Who or what is Walterburgle?

This is the first official blog entry for this site. So, I suppose that it should explain the name or, at least, poke fun at it. I have used the Walterburgle or Whalterburgle alias a few times when signed up for online do-wha-ditties. The most recent was a Create Writing Workshop lead by Ann Linquist. You can find her blog here. Nice lady. Nice course. I enjoyed the workshop. It lead me back into writing and help reassure that I might have some talent. However deeply hidden it might be…

Walterburgle seems like a name that should have some meaning. I had friend named Walter. He was a nice guy. Not a saint, mind you. But no thief. So, he would not have been linked with the name ‘burgle’ by any means. Burgle is to steal. You got that, right? I don’t think that he was stolen either. Not in any sense I could recall. Who would name themselves after an abduction of a friend anyway? Yeah, I might do that. But I didn’t. Mostly, because he wasn’t abducted (as far as I know).
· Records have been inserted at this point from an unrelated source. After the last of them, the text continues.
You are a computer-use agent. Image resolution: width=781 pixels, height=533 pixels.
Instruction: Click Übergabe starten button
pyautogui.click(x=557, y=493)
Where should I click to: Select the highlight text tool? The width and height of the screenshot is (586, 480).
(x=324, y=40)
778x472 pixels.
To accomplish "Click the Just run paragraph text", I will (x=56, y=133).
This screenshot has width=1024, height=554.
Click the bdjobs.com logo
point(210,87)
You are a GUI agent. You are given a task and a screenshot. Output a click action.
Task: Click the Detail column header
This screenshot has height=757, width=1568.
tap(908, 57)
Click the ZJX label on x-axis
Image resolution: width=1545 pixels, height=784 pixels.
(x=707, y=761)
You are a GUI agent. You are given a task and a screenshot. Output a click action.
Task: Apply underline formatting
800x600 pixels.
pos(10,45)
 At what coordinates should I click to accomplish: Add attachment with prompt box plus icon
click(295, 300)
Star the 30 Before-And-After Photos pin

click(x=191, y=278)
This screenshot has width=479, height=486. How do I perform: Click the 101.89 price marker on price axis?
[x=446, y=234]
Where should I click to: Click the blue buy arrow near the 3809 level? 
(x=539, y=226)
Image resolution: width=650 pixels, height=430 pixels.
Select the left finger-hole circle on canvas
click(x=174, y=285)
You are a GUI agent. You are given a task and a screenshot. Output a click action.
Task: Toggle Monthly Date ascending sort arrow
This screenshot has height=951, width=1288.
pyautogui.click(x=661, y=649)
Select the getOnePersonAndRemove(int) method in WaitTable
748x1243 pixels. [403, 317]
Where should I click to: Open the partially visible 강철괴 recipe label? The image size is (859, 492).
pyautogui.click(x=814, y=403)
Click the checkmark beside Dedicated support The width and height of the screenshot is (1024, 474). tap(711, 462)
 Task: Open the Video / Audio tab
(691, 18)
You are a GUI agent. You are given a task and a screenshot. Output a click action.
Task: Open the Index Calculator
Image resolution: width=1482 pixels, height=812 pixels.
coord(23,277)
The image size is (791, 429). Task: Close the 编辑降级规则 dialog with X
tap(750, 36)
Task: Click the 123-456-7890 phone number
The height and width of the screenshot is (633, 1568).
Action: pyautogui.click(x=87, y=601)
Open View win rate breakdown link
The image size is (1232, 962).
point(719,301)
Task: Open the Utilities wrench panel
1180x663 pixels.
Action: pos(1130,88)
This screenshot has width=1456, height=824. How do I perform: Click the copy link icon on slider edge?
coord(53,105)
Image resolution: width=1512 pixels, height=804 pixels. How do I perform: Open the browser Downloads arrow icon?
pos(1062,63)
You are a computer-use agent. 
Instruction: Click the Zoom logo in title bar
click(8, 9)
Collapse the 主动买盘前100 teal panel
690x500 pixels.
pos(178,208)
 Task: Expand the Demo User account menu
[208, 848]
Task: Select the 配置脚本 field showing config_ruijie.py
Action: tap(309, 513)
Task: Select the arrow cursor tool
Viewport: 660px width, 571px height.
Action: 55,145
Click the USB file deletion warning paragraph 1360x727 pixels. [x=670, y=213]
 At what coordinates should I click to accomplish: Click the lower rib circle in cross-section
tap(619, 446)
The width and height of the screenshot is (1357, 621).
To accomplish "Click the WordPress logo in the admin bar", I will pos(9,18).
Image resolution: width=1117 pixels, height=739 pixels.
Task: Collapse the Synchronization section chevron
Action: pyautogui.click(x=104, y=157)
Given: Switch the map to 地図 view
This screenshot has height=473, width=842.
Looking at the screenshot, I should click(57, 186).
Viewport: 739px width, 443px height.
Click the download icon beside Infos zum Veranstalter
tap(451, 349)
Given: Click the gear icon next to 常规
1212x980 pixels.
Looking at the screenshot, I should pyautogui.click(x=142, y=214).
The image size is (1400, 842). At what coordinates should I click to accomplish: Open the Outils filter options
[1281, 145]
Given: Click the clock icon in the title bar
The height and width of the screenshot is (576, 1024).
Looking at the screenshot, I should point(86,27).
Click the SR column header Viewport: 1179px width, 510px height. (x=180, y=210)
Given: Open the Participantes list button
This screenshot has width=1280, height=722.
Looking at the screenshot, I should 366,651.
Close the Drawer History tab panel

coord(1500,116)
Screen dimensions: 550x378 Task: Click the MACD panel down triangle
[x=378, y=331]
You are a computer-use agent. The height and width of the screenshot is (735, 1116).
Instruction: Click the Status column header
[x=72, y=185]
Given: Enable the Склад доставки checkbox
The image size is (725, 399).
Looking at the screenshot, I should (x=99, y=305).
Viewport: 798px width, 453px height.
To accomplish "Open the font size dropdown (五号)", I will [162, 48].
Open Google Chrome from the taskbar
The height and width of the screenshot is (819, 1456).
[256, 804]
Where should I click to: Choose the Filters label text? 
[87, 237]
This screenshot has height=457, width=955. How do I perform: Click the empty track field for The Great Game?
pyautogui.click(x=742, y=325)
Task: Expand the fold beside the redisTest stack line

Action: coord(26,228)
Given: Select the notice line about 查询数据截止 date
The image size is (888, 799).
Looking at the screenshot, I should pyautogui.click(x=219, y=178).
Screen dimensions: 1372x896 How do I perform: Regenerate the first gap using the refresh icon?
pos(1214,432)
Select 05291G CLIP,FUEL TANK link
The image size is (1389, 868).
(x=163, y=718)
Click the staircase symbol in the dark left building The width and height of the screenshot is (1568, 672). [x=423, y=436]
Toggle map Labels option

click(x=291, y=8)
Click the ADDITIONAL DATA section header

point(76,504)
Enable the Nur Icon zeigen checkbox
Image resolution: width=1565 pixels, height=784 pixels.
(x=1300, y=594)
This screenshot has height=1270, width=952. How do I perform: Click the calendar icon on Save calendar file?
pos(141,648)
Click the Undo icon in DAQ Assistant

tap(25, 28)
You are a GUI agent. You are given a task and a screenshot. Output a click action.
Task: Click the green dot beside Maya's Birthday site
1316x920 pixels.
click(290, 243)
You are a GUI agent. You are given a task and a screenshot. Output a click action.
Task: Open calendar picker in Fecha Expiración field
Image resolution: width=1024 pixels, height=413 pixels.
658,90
It could be a misspelling of water bugle. You know,a couple of added letters because my hands shake sometimes. So, let us take a look at what a water bugle might be. Well, some really old reference to a bugleweed (Lycopus viginicus) might be what I was going for in the name. You know one of those weeds that grow by the water – said to cure TB, anxiety, prevent pregnancy, and change the color of your skin. I should package that right up and sell it. But as badly as I type, that wasn’t it either. I really only found out about water bugles about a minute ago.

Maybe it was a clairvoyant moment that I knew I would have a blog with that name. So, I created the alias. But I wouldn’t have needed the blog without the name. Or even the name without the blog. I mean, I already have a name. My momma gave it to me. (My dad had a little to say about it, too.) But being that I have the blog now and the name before, creates a bit of a paradox. You know that infinite loop of reality that really messes with time travel. It clearly screws with the reasoning for this name as well. So that couldn’t be it. If so, I might just vaporize into some bits and pieces due to the perturbative nature of the paradox and all. Eik. Well, I just looked into the mirror. I am still in a corporeal state. You know solid and what-not. OK – Not it.

I don’t think there is any real reason for the name. Although, if you say it really fast it sounds cool. If you say it really slowly and raise an eyebrow, it is a little seductive. Well, not when I do it. But when a really pretty lady raises her eyebrow and says “Walterburgle,” that’s hot. Although pretty ladies saying anything can be hot.

Well, this is my almost exhaustive research on the name Walterburgle. And in conclusion, I have determined that I am not bursting into pieces due to some clairvoyance, have an abducted friend named Walter, or really know much about water bugles. So, it must be just a random sequence of neuron synapses that generated the really cool (and sexy) name Walterburgle. Who knew I could be so lucky.